(Dataset items)
[Start of Attachment]

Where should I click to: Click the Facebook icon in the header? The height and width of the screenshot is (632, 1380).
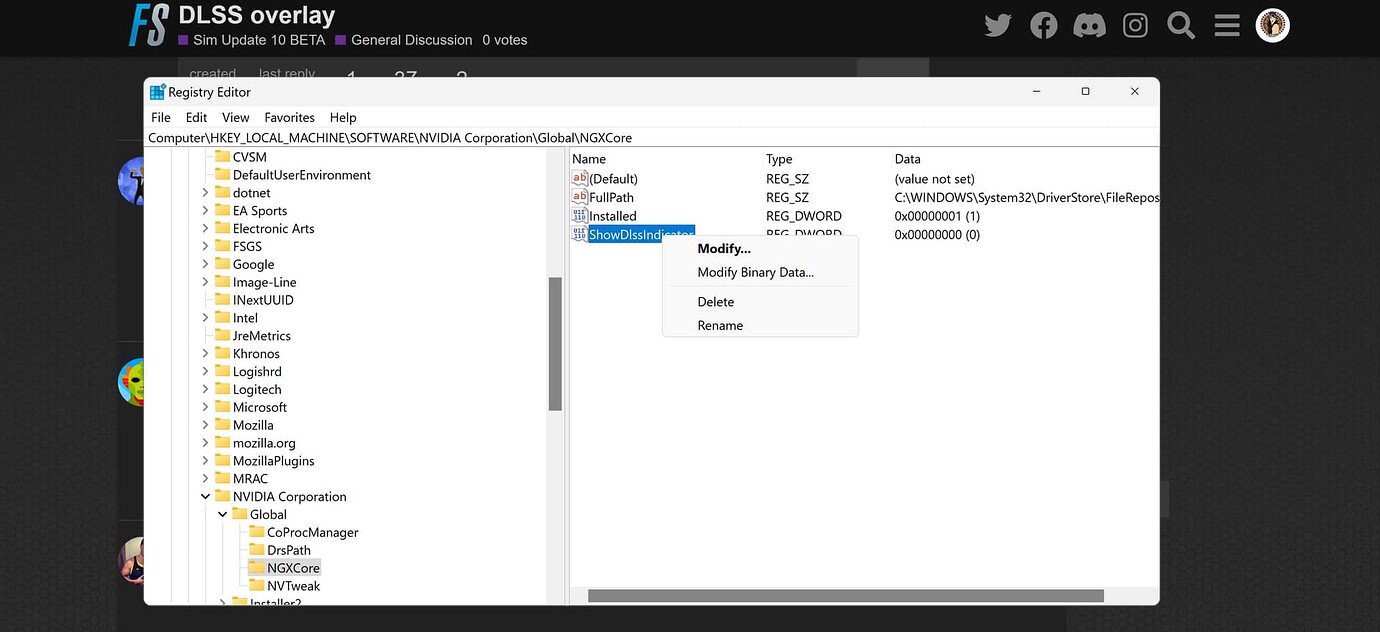click(1043, 25)
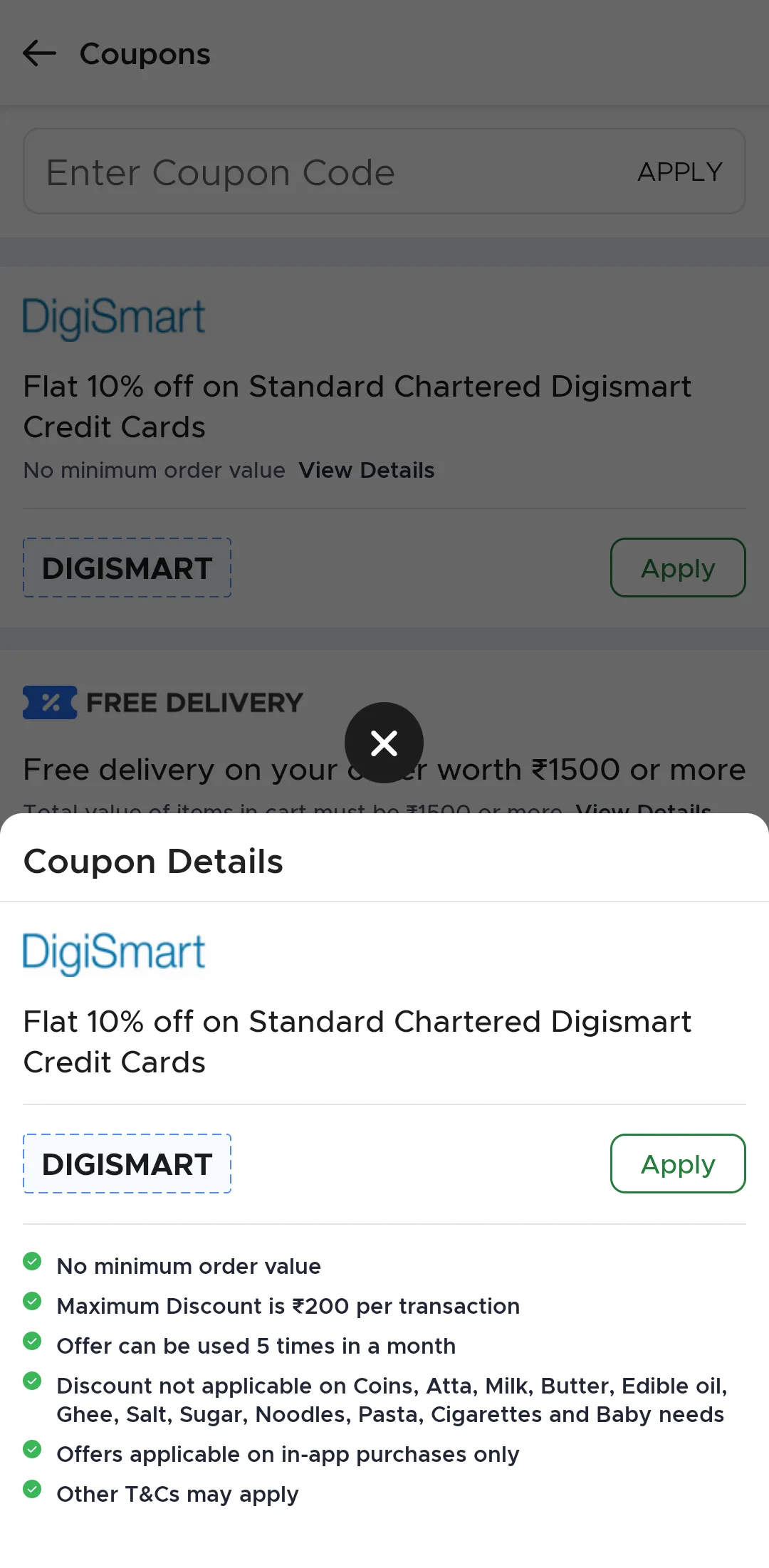Tap the DIGISMART code chip in Coupon Details
The width and height of the screenshot is (769, 1568).
(127, 1164)
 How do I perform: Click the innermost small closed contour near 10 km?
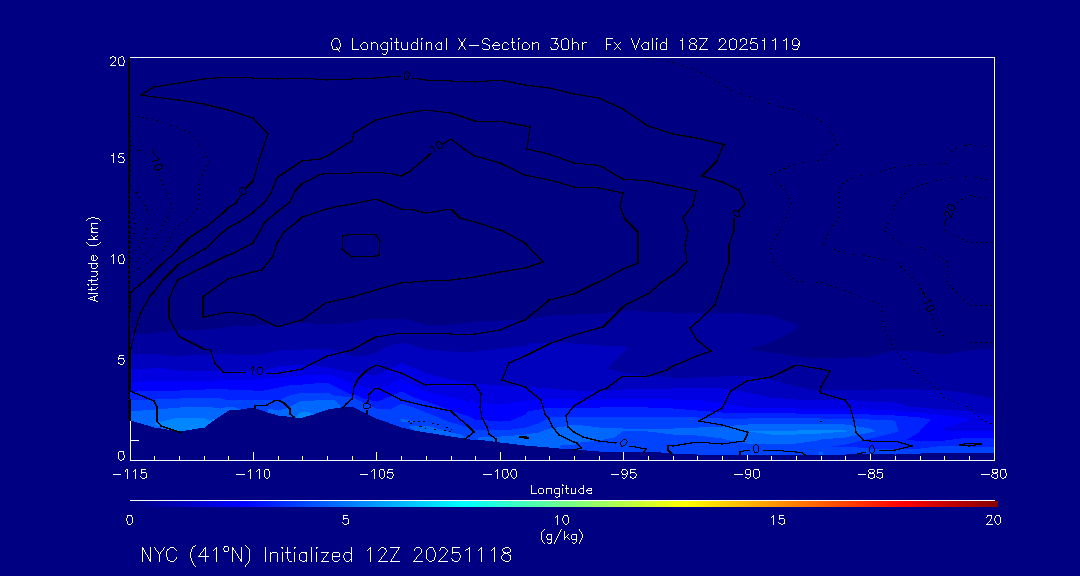coord(361,244)
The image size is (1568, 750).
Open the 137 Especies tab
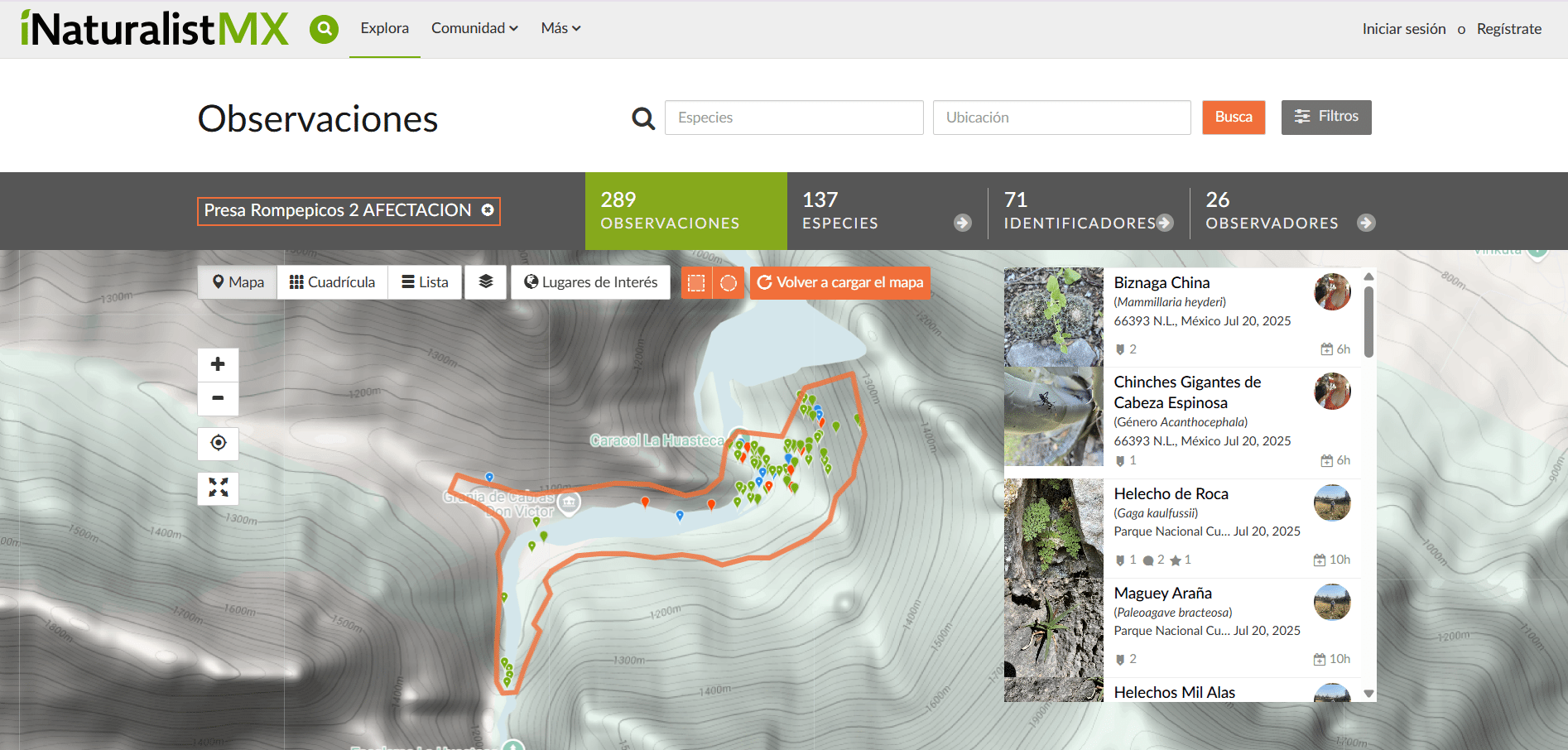[886, 211]
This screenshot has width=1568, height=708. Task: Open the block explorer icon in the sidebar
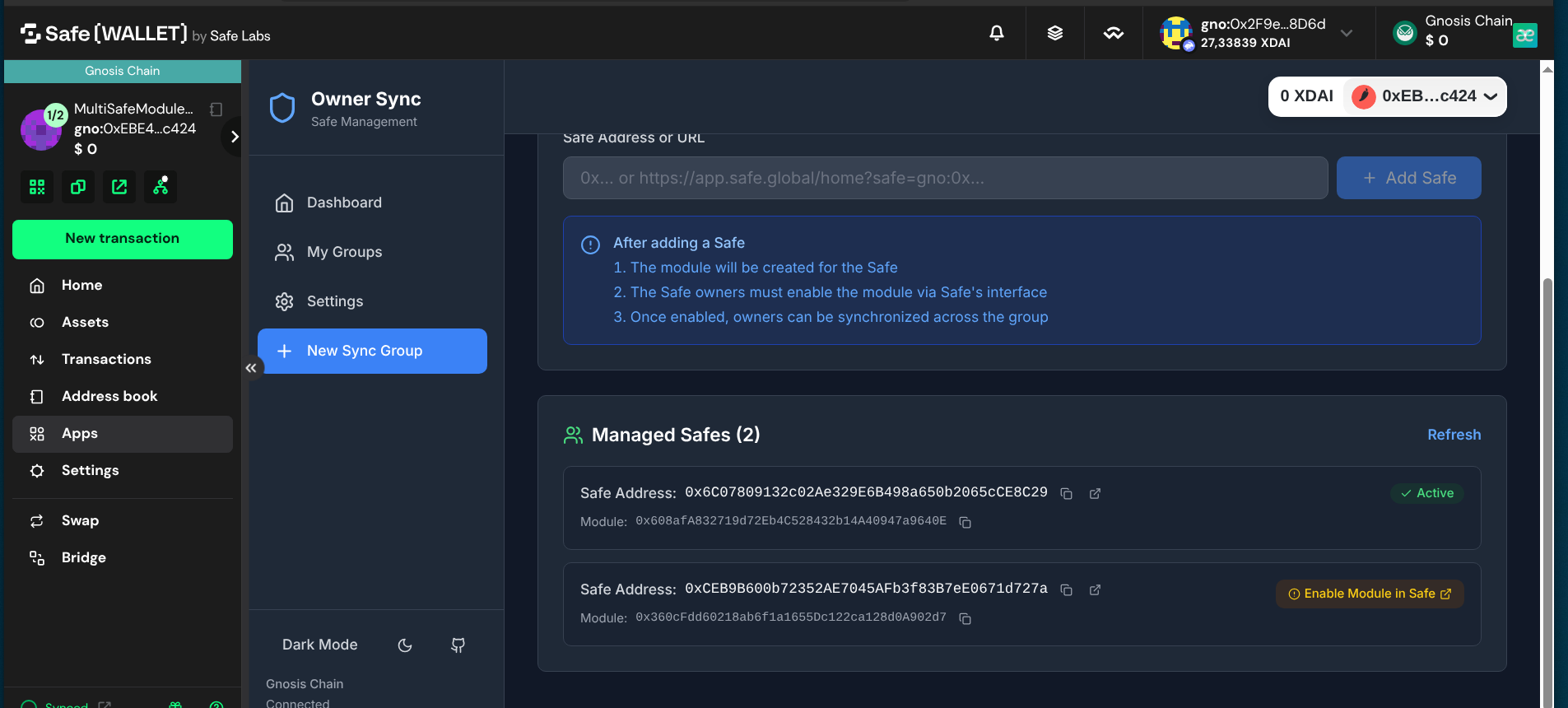click(x=119, y=187)
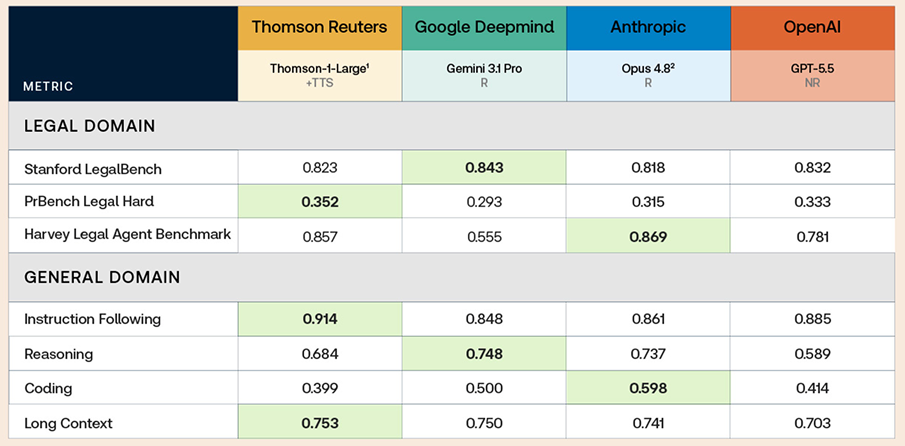Viewport: 905px width, 446px height.
Task: Select the LEGAL DOMAIN section row
Action: tap(452, 126)
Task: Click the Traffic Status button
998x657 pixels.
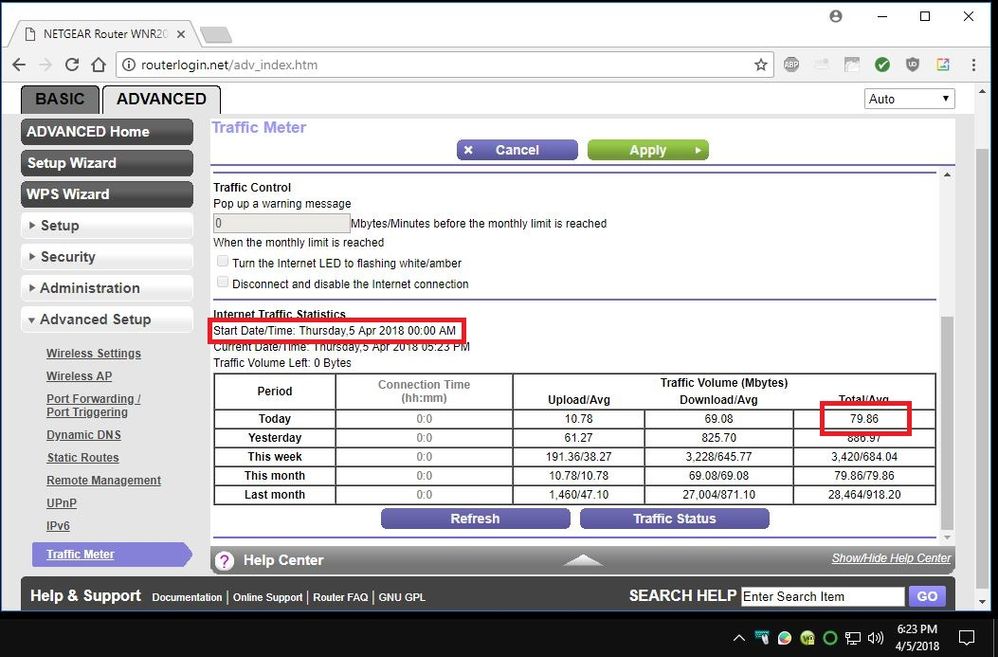Action: point(674,519)
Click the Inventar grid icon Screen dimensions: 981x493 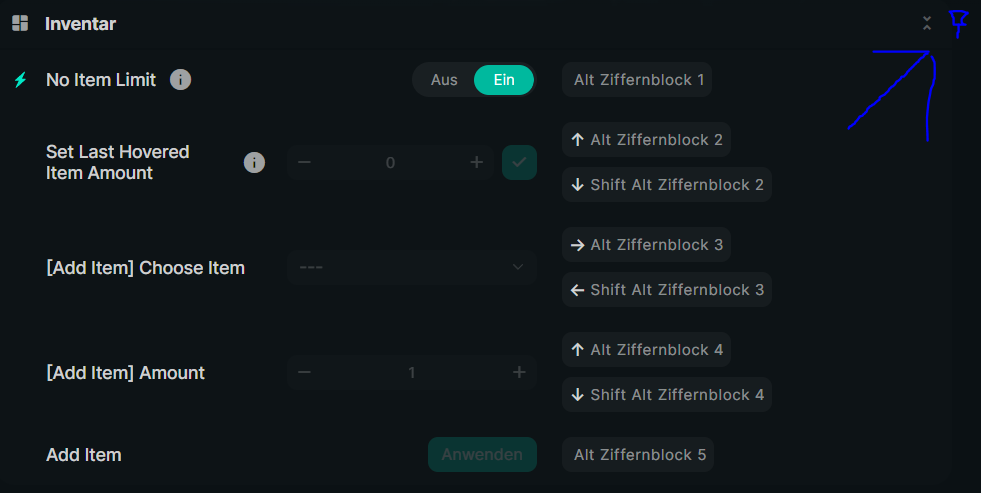(x=20, y=23)
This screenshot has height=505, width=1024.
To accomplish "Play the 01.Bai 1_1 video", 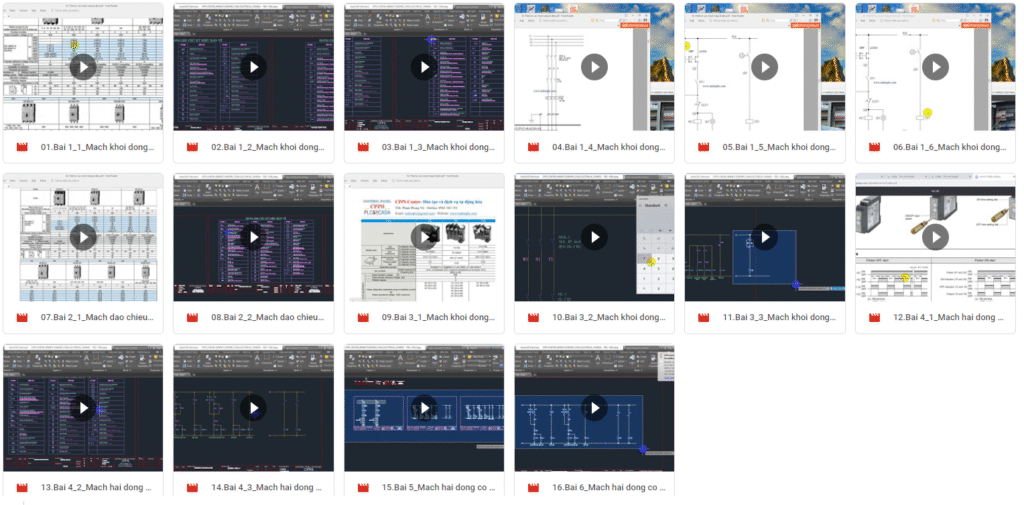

[End of Attachment]

■ Prompt ■
Would you reproduce the lines above, from the very first through the line containing "The image size is (1568, 750).", exactly and without the pictures?

■ Worked solution ■
Where should I click to: Click the Facebook icon in the header? The height and width of the screenshot is (632, 1380).
click(1043, 25)
Tap the DIGISMART code chip in Coupon Details
The width and height of the screenshot is (769, 1568).
(127, 1164)
 How do I perform: Click the innermost small closed contour near 10 km?
coord(361,244)
The image size is (1568, 750).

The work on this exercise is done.